L’essere popolari, come detto, è un vincolo che caratterizza e influenza tutti i partiti, soprattutto i più grandi. Accanto ad argomenti popolari, invece, ogni partito dovrebbe pure sostenere posizioni e ideali che vadano al di là del proprio tornaconto elettorale. C’è chi propone lo ius culturae per i minorenni nati in Italia da persone immigrate, benissimo… C’è chi propone di superare il concetto di “modica quantità” e trattare con durezza ogni tipo di detenzione di stupefacente, benissimo… Si abbia, però, anche il coraggio di portare avanti queste battaglie. Con serietà, determinazione e coerenza. Perché la coerenza paga. E se non paga adesso, perché momentaneamente vanno di moda altri ideali, magari pagherà in un futuro neanche troppo lontano. Perché le bandiere che il popolo segue possono cambiare. La sfida è farsi trovare pronti. E farcisi trovare, per quanto possibile, da una posizione che nel tempo si è mantenuta coerente.

Secondo noi, esistono molte battaglie politiche per cui varrebbe la pena combattere, in questo preciso momento storico. Andare in mezzo ai giovani e spiegare che la cannabis fa male. Legalizzare la prostituzione, invece che le droghe. Colpire i consumatori, oltre che i trafficanti di stupefacenti. Almeno discutere di pena di morte per i criminali, così come si discute di aborto e eutanasia per gli innocenti. Consentire l’organizzazione di ronde per sopperire alla carenza di pubbliche forze dell’ordine, oltre che regolamentare la legittima difesa nella proprietà. In casi eccezionali, per salvaguardare la sicurezza pubblica, provvedere a limitare alcuni diritti.  Affermare che l’integrazione è sì buona e bella, ma impraticabile perché ogni immigrato ha i suoi valori, spesso incompatibili con quelli del Paese che lo ospita. Sostenere che alcune famiglie, nell’accudimento dei figli, sono più adatte di altre. Schierarsi contro la deriva ambientalista, sostenendo che avvantaggia i petrolieri piuttosto che l’ambiente…

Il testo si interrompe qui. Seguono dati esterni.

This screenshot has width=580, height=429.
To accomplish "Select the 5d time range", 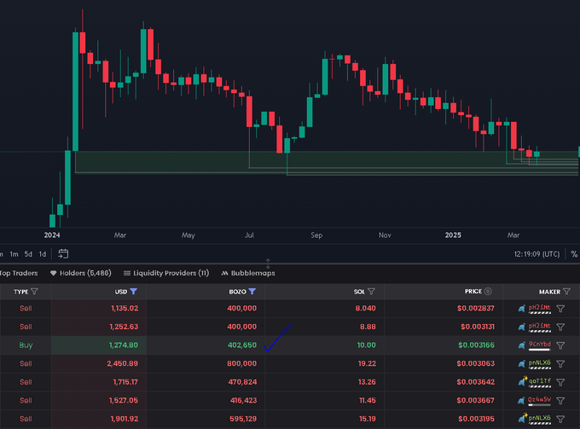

Quante battaglie si potrebbero sostenere, se non si badasse esclusivamente al consenso del popolo! Ma schierarsi apertamente contro certi ideali significherebbe, per alcuni partiti, crollo sicuro nei sondaggi. Visto che ultimamente si tengono elezioni a distanza molto ravvicinata, certe battaglie non vengono intraprese. Ce li vedete, voi, i politici ad andare in mezzo ai giovani, spiegando loro che la cannabis fa male? Gli riderebbero addosso, in fondo “è solo una cannetta, tutta roba naturale”… O a dire che, a determinate condizioni, certi diritti vanno limitati? Darebbero loro dei “barbari”… O a sostenere che certi nuclei familiari, pur legittimati da un Parlamento, sono una spanna al di sotto della “famiglia tradizionale” nella cura dei figli? Politici del genere sarebbero etichettati come “retrogradi e sfigati”… O a mettersi contro l'”onda verde”, contro chi riempie le piazze manifestando a favore dell’ambiente? Tali politici verrebbero messi al rogo, pure a costo di inquinare l’atmosfera…

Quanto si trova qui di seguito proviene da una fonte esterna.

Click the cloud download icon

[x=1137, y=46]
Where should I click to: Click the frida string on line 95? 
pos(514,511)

Ci auguriamo che alcuni abbiano il coraggio di assumere queste (ed altre) posizioni scomode. E di assumerle in maniera continuativa, senza timore per una situazione di impopolarità temporanea o prolungata nel tempo. E di continuare a navigare nella stessa direzione, pure quando il popolo volta le spalle e il vento cambia. Perché un giorno il vento tornerà a soffiare in questa direzione. Perché un giorno il popolo volgerà di nuovo lo sguardo verso questa parte. Perché quel giorno chi è rimasto coerente raccoglierà i frutti della propria coerenza.